La direction de ce parti, à l’instar de l’ancien premier ministre, a renié la démocratie, bafoué la souveraineté populaire en votant au congrès de Versailles comme l’entendait le président de la République, et en permettant donc l’interdiction du référendum sur le traité de Lisbonne.

Demeurent les militants et responsables qui se réclament d’une opposition de gauche, républicaine et sociale, réellement socialiste, dans le parti socialiste. Pour ceux-là l’espace se réduit.

Entre rupture pour ouvrir une nouvelle voie, et caution gauche à la politique de collaboration sociale libérale avec Nicolas Sarkozy, y a-t-il un autre choix ?


[1] Voir Commission européenne, Rapport du groupe de réflexion sur l’éducation et la formation « accomplir l’Europe par l’éducation et la formation », décembre 1996.

[2] Voir ERT : éducation et compétence en Europe. Bruxelles. Février 1989.

[3] Ibidem.

[4] Ibidem

[5] Ibidem.

[6] Voir « les trois axes de la marchandisation scolaire ». Juin 2001. Nico Hirtt.

[7] OCDE, Politiques du marché du travail : nouveaux défis.
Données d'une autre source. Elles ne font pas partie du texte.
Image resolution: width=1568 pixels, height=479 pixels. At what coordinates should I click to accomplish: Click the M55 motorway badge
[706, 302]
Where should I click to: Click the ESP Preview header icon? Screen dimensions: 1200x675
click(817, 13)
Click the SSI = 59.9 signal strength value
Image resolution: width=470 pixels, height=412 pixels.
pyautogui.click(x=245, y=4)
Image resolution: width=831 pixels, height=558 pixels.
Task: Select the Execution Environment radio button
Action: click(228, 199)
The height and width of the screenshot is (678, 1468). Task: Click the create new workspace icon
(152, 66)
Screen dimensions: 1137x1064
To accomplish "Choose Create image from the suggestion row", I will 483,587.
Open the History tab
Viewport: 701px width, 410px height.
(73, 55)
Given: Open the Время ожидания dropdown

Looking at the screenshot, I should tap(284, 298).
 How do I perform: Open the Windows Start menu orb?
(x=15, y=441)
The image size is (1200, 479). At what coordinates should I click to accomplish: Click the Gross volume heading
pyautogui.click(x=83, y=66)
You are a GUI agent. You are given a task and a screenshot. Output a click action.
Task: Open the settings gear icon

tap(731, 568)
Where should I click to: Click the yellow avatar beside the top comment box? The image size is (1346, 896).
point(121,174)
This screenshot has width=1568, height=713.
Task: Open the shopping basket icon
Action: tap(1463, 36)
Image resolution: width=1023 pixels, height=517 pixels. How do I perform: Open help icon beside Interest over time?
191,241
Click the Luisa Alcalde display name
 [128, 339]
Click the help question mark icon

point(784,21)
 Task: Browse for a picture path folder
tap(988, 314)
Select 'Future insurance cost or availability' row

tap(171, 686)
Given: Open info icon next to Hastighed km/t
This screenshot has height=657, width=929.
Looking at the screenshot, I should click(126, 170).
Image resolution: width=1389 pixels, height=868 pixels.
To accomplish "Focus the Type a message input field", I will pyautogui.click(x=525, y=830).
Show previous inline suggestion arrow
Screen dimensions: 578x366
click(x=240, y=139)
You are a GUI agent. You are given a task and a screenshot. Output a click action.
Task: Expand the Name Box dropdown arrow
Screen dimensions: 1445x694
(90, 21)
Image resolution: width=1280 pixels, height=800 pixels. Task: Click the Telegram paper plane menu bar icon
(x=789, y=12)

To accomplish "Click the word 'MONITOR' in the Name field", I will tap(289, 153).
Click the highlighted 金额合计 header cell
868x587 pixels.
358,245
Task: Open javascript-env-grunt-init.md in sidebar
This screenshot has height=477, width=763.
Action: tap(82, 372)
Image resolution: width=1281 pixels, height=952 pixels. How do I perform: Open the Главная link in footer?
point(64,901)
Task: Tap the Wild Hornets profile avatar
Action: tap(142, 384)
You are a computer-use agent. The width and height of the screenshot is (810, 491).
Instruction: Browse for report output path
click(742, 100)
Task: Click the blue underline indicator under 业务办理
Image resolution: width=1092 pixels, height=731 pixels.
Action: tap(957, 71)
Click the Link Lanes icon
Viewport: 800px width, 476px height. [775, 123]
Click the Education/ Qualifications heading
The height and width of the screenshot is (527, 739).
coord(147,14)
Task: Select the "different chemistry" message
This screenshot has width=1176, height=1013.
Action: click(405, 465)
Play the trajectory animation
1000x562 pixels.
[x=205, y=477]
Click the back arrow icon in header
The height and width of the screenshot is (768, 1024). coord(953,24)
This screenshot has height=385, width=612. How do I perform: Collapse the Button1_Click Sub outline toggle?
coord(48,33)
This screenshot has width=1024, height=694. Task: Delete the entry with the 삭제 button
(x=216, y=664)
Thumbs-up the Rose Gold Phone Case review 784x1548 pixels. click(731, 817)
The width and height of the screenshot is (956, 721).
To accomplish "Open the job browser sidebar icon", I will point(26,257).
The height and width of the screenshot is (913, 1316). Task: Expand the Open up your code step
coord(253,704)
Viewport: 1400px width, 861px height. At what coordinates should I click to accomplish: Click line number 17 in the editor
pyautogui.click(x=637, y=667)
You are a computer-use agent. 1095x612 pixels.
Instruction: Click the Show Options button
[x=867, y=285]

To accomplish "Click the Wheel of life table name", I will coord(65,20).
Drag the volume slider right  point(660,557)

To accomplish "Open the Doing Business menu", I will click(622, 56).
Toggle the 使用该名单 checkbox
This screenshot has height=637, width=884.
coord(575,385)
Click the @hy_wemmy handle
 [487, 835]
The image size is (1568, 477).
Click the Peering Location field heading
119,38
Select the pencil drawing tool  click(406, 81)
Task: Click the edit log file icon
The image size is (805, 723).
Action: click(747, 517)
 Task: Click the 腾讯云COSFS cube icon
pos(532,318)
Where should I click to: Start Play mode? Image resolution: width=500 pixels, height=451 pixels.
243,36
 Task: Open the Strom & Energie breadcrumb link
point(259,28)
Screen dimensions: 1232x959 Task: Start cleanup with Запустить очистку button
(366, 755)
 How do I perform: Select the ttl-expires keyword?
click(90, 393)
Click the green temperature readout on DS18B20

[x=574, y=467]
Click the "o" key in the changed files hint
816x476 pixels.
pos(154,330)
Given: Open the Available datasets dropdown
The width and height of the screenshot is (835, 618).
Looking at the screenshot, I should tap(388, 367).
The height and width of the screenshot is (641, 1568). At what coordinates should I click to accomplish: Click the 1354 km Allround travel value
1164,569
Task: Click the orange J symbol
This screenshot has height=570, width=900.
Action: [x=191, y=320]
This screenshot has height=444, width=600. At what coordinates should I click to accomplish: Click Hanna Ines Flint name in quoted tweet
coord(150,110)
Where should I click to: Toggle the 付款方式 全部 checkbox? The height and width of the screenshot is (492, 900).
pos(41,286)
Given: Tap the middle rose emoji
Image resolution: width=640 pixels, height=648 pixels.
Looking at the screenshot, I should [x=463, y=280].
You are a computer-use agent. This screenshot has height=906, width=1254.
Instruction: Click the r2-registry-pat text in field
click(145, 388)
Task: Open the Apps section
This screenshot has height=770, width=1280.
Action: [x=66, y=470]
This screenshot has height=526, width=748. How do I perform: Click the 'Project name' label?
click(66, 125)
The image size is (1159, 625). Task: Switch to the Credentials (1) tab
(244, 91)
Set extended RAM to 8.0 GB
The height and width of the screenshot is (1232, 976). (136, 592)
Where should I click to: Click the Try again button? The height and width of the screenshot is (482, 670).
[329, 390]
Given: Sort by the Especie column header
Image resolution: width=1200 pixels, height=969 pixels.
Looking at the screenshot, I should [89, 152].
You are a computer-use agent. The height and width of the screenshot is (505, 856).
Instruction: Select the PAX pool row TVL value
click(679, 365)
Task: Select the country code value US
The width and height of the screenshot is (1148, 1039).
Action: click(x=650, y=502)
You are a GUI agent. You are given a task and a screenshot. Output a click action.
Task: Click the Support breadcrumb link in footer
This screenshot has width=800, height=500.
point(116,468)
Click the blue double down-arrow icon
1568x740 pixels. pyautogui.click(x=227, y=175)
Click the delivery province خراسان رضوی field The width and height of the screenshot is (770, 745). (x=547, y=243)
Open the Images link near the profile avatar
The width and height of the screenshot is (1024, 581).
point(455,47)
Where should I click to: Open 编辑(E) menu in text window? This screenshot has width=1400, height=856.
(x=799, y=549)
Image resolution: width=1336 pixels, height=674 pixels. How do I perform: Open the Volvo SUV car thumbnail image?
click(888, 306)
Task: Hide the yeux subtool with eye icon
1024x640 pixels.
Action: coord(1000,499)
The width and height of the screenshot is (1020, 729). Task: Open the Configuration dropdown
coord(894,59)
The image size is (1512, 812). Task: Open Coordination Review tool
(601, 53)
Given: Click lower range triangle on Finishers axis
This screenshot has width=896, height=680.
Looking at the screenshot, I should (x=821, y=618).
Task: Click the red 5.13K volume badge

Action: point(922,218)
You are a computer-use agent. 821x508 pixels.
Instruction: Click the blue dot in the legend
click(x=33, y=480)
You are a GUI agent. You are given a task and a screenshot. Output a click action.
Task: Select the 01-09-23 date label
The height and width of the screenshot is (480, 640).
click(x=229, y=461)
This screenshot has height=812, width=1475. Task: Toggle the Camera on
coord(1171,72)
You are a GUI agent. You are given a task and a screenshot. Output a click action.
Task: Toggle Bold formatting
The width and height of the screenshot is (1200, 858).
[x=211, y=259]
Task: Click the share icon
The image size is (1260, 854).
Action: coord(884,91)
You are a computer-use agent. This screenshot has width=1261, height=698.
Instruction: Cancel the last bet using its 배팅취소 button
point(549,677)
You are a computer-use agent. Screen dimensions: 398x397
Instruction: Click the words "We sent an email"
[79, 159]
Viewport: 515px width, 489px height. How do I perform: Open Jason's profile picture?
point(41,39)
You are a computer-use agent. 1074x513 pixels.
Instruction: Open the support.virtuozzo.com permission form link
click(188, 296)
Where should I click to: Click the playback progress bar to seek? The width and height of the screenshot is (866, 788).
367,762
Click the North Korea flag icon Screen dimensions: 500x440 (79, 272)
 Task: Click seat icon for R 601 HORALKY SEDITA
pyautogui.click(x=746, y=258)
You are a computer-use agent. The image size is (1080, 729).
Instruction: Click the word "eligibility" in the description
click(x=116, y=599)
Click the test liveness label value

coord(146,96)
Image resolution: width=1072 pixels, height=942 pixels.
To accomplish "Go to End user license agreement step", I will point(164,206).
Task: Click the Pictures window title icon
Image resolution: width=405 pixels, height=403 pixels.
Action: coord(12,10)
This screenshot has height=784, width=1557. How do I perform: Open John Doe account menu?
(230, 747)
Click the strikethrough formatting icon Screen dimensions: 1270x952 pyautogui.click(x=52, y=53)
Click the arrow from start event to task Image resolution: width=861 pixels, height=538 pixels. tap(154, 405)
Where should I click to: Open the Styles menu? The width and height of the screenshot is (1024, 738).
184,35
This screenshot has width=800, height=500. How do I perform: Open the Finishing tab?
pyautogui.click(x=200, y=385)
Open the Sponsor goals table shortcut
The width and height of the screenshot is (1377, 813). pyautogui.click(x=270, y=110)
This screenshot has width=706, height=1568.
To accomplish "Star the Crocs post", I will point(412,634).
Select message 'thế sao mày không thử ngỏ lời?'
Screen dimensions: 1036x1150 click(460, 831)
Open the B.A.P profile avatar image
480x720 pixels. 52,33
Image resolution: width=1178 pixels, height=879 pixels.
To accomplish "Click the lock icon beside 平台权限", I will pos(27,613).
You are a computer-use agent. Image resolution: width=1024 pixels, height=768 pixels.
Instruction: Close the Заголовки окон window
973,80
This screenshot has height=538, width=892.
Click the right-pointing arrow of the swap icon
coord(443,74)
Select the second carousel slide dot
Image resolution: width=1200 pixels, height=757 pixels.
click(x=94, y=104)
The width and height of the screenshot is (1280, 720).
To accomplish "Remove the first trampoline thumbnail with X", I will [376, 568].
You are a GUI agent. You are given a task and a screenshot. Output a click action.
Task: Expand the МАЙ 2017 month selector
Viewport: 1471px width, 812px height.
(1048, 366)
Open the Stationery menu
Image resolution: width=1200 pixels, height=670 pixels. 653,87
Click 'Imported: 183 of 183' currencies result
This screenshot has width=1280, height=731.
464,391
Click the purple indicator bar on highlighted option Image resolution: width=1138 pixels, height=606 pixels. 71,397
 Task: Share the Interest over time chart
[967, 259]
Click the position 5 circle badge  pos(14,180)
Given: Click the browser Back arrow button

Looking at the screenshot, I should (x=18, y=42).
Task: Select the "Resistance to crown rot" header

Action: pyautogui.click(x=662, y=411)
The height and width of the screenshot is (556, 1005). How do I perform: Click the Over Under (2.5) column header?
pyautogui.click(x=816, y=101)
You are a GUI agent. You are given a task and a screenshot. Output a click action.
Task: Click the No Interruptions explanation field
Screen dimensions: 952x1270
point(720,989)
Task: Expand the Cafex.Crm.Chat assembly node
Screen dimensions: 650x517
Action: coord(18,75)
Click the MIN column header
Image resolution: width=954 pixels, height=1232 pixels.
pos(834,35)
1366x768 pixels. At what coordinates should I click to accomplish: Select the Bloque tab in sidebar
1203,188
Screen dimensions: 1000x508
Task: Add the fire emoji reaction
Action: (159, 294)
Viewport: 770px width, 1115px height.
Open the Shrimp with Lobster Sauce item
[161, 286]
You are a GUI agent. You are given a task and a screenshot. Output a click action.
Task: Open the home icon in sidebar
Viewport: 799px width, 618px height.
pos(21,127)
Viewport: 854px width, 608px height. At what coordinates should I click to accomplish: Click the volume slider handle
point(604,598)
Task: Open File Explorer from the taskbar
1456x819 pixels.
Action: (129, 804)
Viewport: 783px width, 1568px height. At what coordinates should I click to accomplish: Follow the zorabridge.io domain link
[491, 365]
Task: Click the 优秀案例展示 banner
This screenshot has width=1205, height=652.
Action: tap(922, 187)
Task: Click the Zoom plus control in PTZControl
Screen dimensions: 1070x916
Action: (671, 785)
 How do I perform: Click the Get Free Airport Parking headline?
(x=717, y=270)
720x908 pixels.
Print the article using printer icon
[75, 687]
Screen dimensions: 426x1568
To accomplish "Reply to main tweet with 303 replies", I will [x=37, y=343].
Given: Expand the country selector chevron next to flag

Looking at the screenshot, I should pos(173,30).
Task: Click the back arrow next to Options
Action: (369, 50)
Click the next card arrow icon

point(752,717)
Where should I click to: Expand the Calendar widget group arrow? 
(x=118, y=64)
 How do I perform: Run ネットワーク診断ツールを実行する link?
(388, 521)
Apprendre à tout age pour rester employable durant toute la vie. Réunion du Comité de l’emploi, du travail et des affaires sociales au château de la Muette, Paris, 14-15 octobre 1997, OCDE/GD(97)162.

[8] Pour une Europe de la connaissance, Communication de la Commission européenne, COM(97)563 final.

[9] Publication du département fédéral américain de l’emploi dans le « Monthly Labour Review », mise à jour annuelle des projections décennales en matière d’emploi.